--- Extracted entries Enclosed Below ---

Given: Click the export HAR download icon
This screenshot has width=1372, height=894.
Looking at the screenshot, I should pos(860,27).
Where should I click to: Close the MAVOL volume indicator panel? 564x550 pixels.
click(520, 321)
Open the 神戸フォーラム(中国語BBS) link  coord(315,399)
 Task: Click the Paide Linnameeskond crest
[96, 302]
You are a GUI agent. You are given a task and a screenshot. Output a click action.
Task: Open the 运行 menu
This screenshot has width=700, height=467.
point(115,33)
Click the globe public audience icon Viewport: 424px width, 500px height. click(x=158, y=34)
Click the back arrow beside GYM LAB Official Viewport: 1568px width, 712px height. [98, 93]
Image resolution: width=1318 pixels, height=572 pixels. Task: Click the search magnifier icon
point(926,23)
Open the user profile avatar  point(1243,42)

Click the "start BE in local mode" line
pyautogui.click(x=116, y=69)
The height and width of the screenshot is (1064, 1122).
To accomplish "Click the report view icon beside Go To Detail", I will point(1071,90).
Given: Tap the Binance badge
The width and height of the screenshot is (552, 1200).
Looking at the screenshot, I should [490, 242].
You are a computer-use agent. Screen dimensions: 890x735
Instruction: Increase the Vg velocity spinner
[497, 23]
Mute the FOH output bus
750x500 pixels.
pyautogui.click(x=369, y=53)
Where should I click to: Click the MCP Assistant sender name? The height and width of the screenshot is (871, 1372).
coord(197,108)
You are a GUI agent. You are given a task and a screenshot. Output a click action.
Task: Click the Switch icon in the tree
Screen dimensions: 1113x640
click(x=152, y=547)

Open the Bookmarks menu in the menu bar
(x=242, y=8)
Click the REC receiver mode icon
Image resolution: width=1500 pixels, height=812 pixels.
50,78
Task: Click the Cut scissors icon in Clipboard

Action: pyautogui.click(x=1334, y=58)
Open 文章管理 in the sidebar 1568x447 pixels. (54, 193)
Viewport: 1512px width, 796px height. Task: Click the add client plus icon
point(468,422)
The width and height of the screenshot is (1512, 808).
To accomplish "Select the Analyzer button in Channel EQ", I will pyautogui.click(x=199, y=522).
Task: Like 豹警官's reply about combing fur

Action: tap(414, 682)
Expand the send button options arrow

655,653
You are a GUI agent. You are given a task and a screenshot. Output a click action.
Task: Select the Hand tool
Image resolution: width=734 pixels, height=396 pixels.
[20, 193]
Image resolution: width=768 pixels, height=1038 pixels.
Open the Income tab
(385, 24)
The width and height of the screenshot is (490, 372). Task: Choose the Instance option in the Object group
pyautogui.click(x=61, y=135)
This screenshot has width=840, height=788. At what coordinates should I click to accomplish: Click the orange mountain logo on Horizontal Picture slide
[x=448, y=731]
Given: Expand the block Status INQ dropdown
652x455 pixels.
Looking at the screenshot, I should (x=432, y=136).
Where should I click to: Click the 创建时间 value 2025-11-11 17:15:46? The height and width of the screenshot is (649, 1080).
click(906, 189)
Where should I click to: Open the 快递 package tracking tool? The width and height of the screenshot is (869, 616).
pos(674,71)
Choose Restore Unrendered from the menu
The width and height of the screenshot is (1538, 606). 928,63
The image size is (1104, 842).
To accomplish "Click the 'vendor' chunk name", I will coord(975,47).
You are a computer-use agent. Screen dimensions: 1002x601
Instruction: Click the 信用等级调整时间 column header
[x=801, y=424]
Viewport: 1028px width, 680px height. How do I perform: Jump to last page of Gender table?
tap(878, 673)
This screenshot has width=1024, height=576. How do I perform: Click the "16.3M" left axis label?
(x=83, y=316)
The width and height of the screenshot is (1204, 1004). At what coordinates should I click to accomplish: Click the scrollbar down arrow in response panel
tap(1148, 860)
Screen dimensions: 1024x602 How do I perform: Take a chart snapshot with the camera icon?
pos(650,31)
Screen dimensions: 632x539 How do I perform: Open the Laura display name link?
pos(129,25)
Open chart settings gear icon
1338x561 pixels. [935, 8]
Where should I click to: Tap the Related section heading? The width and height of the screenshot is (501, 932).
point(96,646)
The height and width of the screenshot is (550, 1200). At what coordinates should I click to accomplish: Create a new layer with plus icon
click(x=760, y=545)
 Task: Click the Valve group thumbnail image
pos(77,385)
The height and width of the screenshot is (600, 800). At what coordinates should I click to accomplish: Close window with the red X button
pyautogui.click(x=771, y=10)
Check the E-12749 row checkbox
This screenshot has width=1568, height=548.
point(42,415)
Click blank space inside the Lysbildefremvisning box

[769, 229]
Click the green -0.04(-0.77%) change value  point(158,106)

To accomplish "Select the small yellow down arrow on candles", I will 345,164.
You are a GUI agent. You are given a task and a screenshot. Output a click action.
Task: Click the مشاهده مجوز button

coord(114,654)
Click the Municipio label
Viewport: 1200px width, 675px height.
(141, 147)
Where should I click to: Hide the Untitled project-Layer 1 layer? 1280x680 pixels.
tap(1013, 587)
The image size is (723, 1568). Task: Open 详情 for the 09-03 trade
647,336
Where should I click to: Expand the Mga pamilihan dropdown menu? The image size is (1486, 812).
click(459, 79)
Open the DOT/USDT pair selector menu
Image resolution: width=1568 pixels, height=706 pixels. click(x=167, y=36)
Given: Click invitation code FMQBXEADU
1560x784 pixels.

--- End of Enclosed Extracted entries ---

Required work :: From the listing, tally every line with the word "will" in it and give only the tally.

Solution to this exercise :: 4